With crowdfunding readers can donate money, five euros per month, for example. In return they receive independent research and stories that cannot be read anywhere else. “And it works!” says Vlad Ursulean, still sounding a little incredulous, because when they started out without fixed salaries, without media structures in the background, it was tough. In the meantime, their circle of supporters is so big that they sponsor their project. While none of the Casa Jurnalistului journalists will get rich – some of them still work for other employers – the money is enough for the house, food and research.

Meanwhile, there are several such small reporting collectives in Romania that independently research and publish. They are all responses to the frequently unbalanced coverage by Romania’s mainstream media and provide the public with relevant reports and stories. Of course, these small collectives remain a niche, but an important one. This is also brought home by the New Journalism Congress, a meeting of journalists from various fields in Bucharest in November.

With workshops on topics like “Freelancing and International Reporting” or “How to Check Facts,” the main purposes of the congress were to network journalists and discuss how journalism needs to respond to the challenges of the time: How do you remain independent? Where can you get money? How do you bring well-researched content to the readers in the age of misinformation? “Journalists face the same problems all over the world,” said journalist Natalia Antelava at the end of the congress. The former BBC reporter founded Coda Story, an online platform for foreign affairs. “But in countries like Romania, the worldwide challenges for journalism are exacerbated by the fact that something like a free press is rather new,” she says. There’s no time to gradually become accustomed to freedom of expression in the age of Twitter and 24-hour live updates. In the long run, confidence in the press can only grow, everyone at the conference agrees, when journalists do what they are meant to do: research, check facts, give all sides a say and remain objective.

That’s exactly what the Casa Jurnalistului team are trying to do. One of their greatest accomplishments was researching the orthopaedist Gheorghe Burnei. They were able to prove that he had performed experiments during surgeries on children, some of whom are still unable to walk properly and face lifelong pain. For a long time nobody believed the parents of the children; the doctor was regarded as a star until a journalist from Casa Jurnalistului heard the story, rummaged through mountains of files and collected more and more evidence. In the end, the young journalists uncovered a major medical scandal. In the meantime, the doctor was suspended from his work.

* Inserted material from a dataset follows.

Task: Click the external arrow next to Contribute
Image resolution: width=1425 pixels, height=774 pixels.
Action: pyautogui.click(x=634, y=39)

“Above all, it was important to us all to let people affected learn the truth,” says Vlad Ursulean. In the case of the doctor, for example, they were often poorer families who might not necessarily follow an online site like Casa Jurnalistului. The reporters therefore summarised their results on one page so they could print flyers and small posters and distribute them in front of the hospital where the physician worked. One of these posters still hangs on the bulletin board in the kitchen of the house as a reminder. Next to it are photos, cards with sayings and everything else that usually lies about in a shared kitchen. For in this, Casa Jurnalistului is no different than many other residential communities. Everything comes together in the kitchen: stuff that nobody wants to throw away, found cats, important flat documents, but most importantly: ideas.